The status quo is all about uniformity. Of course we drive an SUV. Our home? A three-car garage is a given. And if anyone asks where we shop, we never admit to big-box. To be the best means we shop at the best.
At the same time, humanity is laced through and through with the need for individuality. We can order our pizza with anchovies or without, custom design our lavatory sinks, and play heavy metal music during a wedding. We have ear buds, and no one knows.
Our differences become charms on a bracelet, cute, glittering, and inoffensive. People can admire them, laugh about the goofy ones, then dismiss them. They’re not the real us, only entertainment to have on our wrist or remove when they’re in the way.
What does our Christ charm look like? Is it a crucifix hanging from our car’s rearview mirror? Or perhaps a Bible on our bedside table? Maybe, just maybe our charm is attending Sunday morning service. We wave at the neighbors on the way to make sure they know we attend. Tinkle, tinkle, another charm rattling on our bracelet.
There are still people alive with tattoos on their wrists, and not the kind kids wear today. These people were registered for their religion, stamped indelibly as prisoners in the death camps of World War II. They could no longer take off who they were. It was branded on their skin for the world to see.
Luke 2:1 tells us:
“In those days a decree went out from Caesar Augustus that all the world should be registered.”

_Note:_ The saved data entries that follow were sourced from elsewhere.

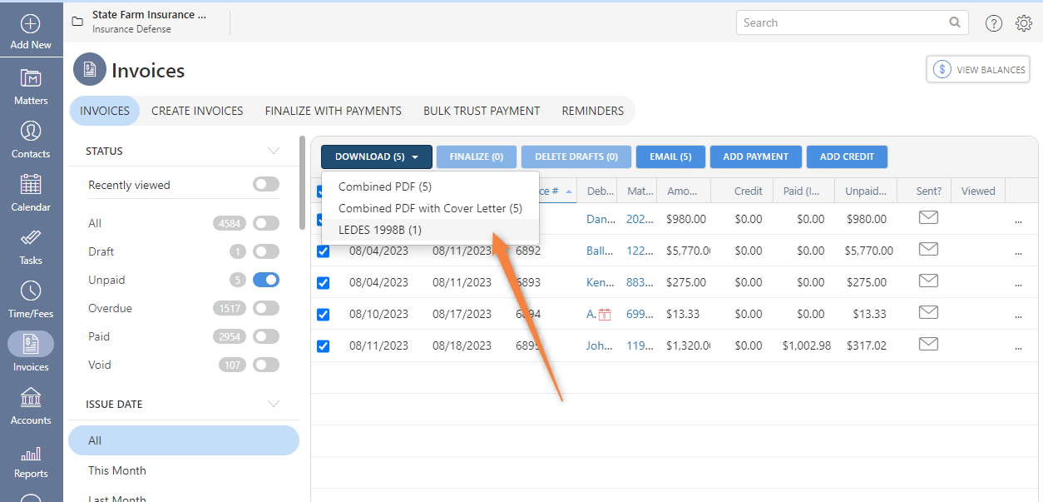Open the Matters section in the sidebar
1043x502 pixels.
pos(31,87)
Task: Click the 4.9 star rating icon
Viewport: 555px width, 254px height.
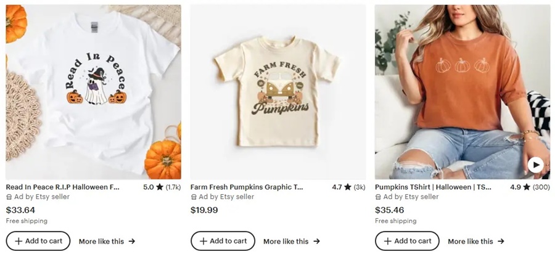Action: [x=526, y=187]
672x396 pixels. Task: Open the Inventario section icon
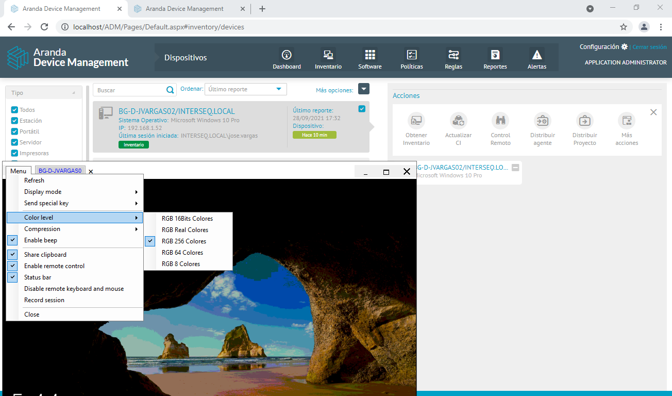[x=328, y=55]
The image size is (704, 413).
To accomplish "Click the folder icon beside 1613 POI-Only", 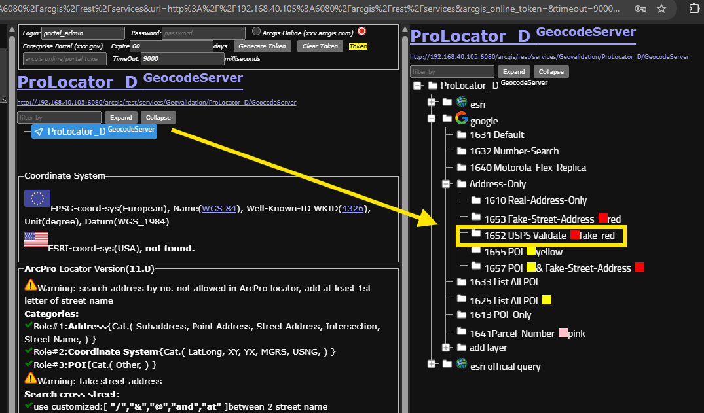I will (461, 314).
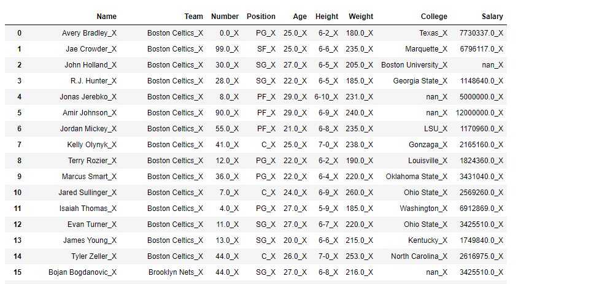Select the Salary column header
The image size is (607, 284).
(x=492, y=17)
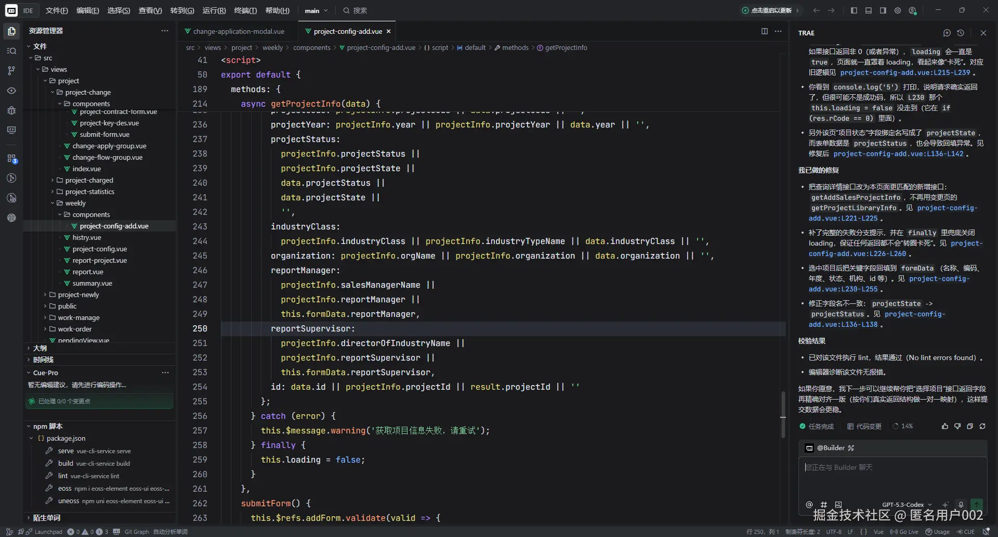Click the thumbs up feedback icon
The image size is (998, 537).
[x=944, y=426]
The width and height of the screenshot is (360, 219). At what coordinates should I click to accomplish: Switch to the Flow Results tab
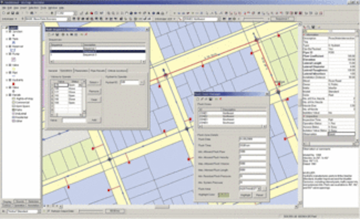pyautogui.click(x=97, y=71)
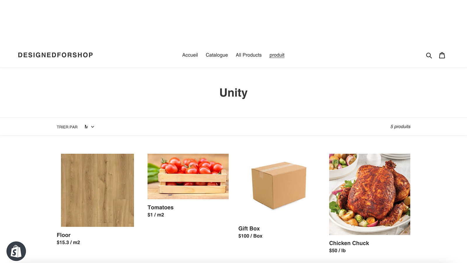Select the produit menu item
467x263 pixels.
tap(277, 55)
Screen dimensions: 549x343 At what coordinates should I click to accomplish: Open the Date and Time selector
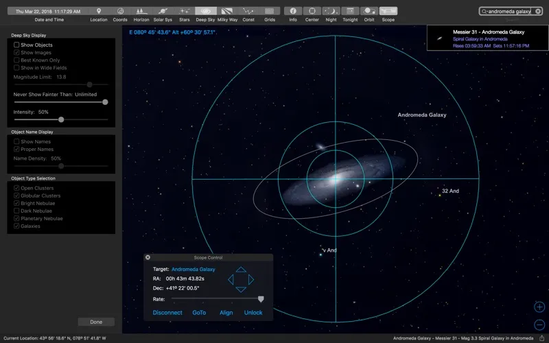(48, 12)
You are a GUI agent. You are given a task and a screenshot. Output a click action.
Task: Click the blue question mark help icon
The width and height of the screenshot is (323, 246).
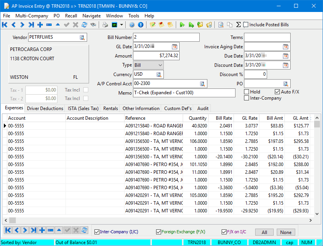(132, 25)
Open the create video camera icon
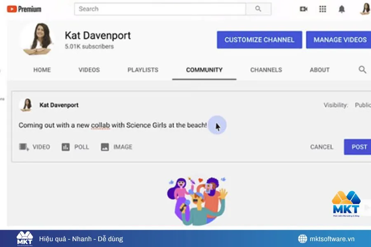 [304, 9]
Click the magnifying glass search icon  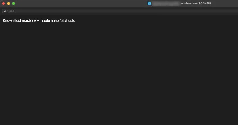(5, 11)
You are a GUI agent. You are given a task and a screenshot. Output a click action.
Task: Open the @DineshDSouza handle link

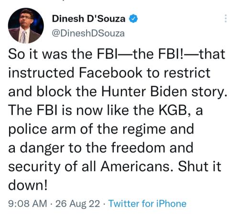point(88,33)
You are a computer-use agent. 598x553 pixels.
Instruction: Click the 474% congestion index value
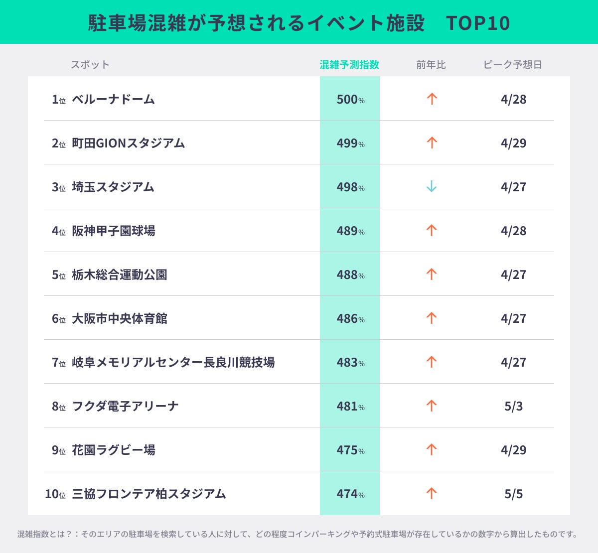point(350,494)
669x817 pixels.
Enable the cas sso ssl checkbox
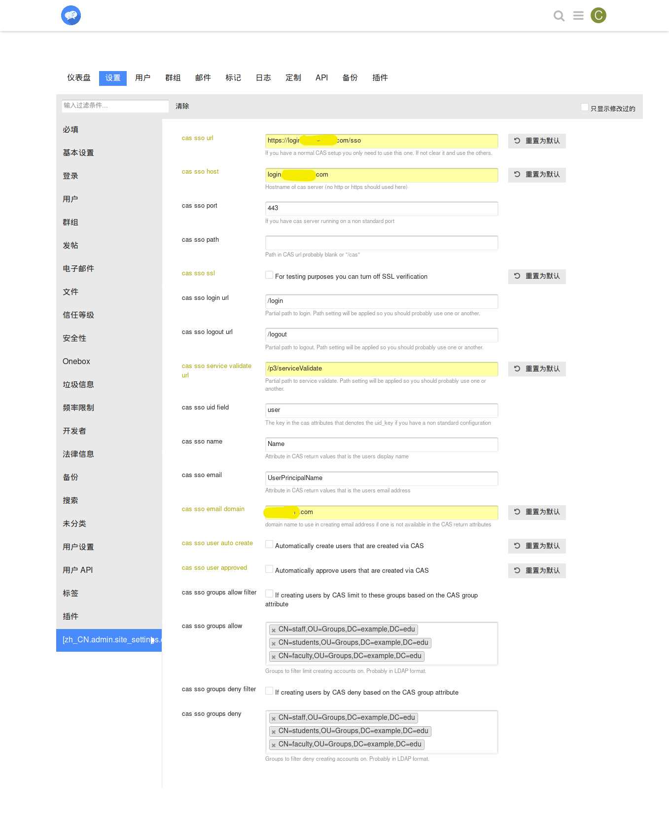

Identity could no longer be a charm on a bracelet. It had to be established, in the records, there for everyone to see.
What records validate our faith in our Christ? Or is our walk with Jesus just another charm on our bracelet of life experiences?

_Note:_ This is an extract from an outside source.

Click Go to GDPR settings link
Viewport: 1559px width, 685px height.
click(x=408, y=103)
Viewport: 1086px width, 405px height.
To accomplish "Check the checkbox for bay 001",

Genesis 2:7 tells us God has tattooed his proof of ownership on us for the world to see.
“Then the Lord God formed the man of dust from the ground and breathed into his nostrils the breath of life, and the man became a living creature.”
2 Timothy 3:16 is our sign-up decree for the rest of the world.
“All Scripture is breathed out by God and profitable for teaching, for reproof, for correction, and for training in righteousness.”
If we can take off Jesus and store him in a box, then we’re not really Christians. We need him tattooed on our lives as proof we belong to him.
Our Christian status quo comes from being totally different than the world.